What we mean by ‘access’?

Following the America’s Languages report, the WG has defined its goal as “access to all of America’s languages for all of its learners.” By “America’s Languages” we mean indigenous, colonial, immigrant, Sign, and our so-called ‘foreign’ or ‘world’ languages, with an emphasis on the less commonly taught. By “all its learners” we focus on historically underserved learners from emergent bilingual communities (American Indian, Native Hawaiian, Alaska Native, Pacific Islander, Latino/a/x, heritage, immigrant, refugee, English Learner) as well as People of Color and disadvantaged rural and urban populations.

 

America’s Languages

We are a multilingual country of indigenous and immigrant languages. All are our languages, each worthy of being part of our language education system. We have adopted the term “America’s Languages” from the American Academy of Arts & Sciences report to ensure and strengthen valorization and support of all this nation’s languages. We accept it as a useful and popular meme, as witnessed by its growing acceptance: e.g. ‘America’s Languages Caucus’ in the U.S. Congress.

 

We readily acknowledge that residents of North, Central and South America are ‘Americans’ in the broadest sense, and the languages they speak are likewise properly understood as the languages of all the Americas. We embrace the use of “America’s Languages” as signaling an association with this broader scope, as approximately two thirds of what the U.S. Census calls “Foreign Language Speakers” in the United States are speakers of Spanish and other languages of the Americas, Central and South. Except for our Native American peoples, whose tribal areas indeed can also cross our national boarders, all of us and our languages are brought here from around the world and especially now from the Americas. Indeed, we welcome the association of “America’s Languages” with the linguistic and cultural legacy of all the Americas.

 

 

America’s Learners

Within its broad social justice mandate of inclusion, the new Portal encompasses the full range of distinct communities of Historically Underserved Learners with unique goals and challenges. For example:

·         Native American programs may focus on growing the number of learners and their languages; teaching their ELs; or sharing their languages with non-natives.

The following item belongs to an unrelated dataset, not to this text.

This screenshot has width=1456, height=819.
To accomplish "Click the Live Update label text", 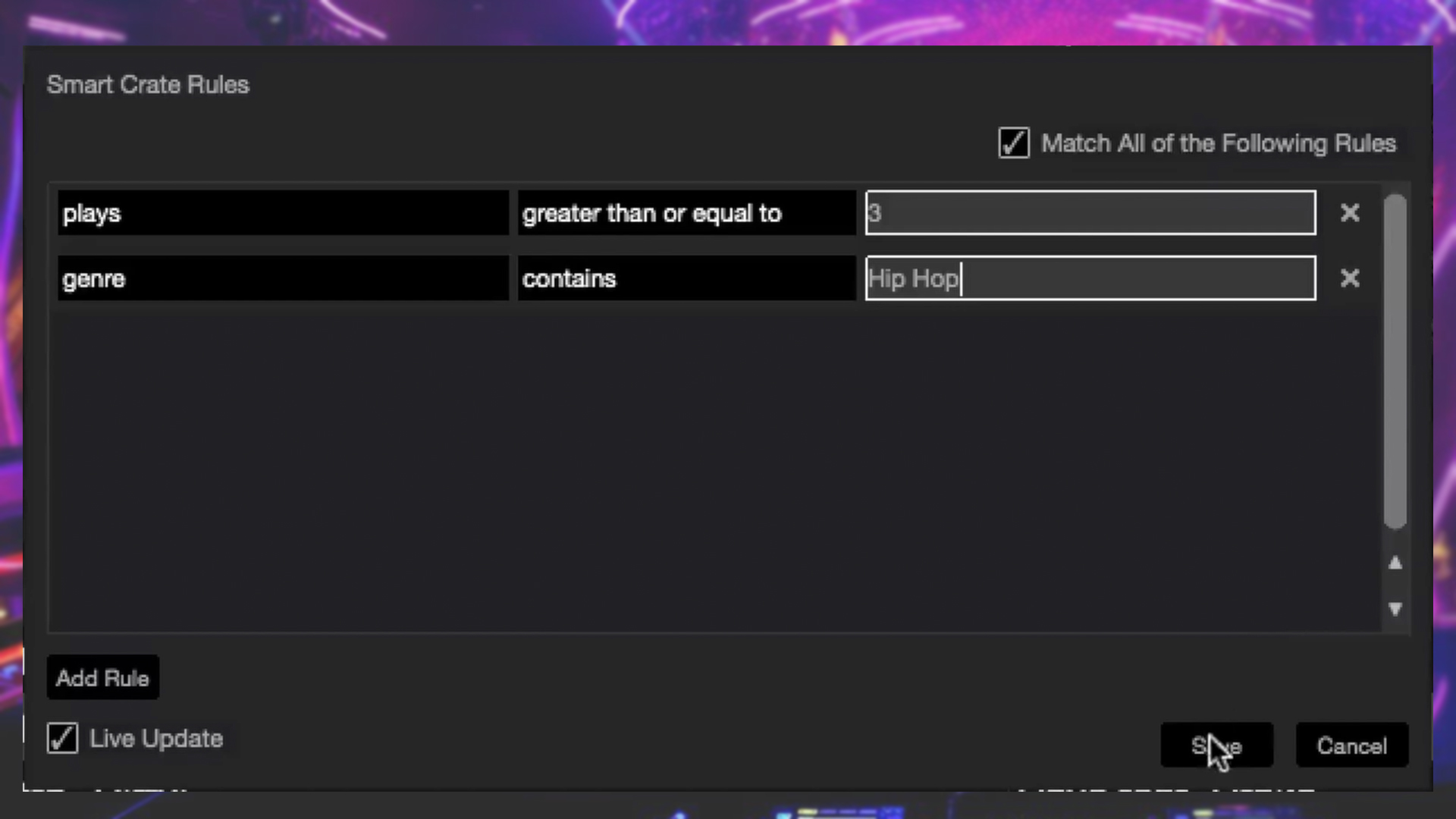I will (x=156, y=739).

·         The rural and urban poor across America contend with school board decisions inhibiting support of language education due to economically conditions or apprehensive about recent immigrants.

·         Language education in heritage, immigrant, and refugee communities varies according to the generations involved (first, second and beyond). Their priorities range from mostly English learning, to maintaining parents’ and grandparents’ language, to ensuring that more languages are taught in weekend schools, to partnering with local schools and districts.

·         Black and Latinx populations may address segregation in schools and districts that serve their communities; guaranteeing agency of Latinx learners in classrooms with majority native English learners; or ‘translanguaging’ and ‘Spanishes’.

Each of these communities define for themselves what ‘equitable access’ means, as each is unique, albeit with notable sociopolitical overlap among them.

 

Inclusion on the Portal

Programs are evaluated in terms of the number of historically underserved learners enrolled as well as by the diversity of enrollments. They also identify strategies, rhetoric, and innovations (the ‘magic sauce’) that attract and accommodate more and more diverse underserved learners. Also, a program's approach in overcoming challenging local conditions may also play a significant role in determining whether a program may serve as a model for emulation. To be clear: Portal programs here are not intended to reflect the state of language education broadly writ in these communities; they display a resolved focus on access and equity with accountability for underserved learners and languages.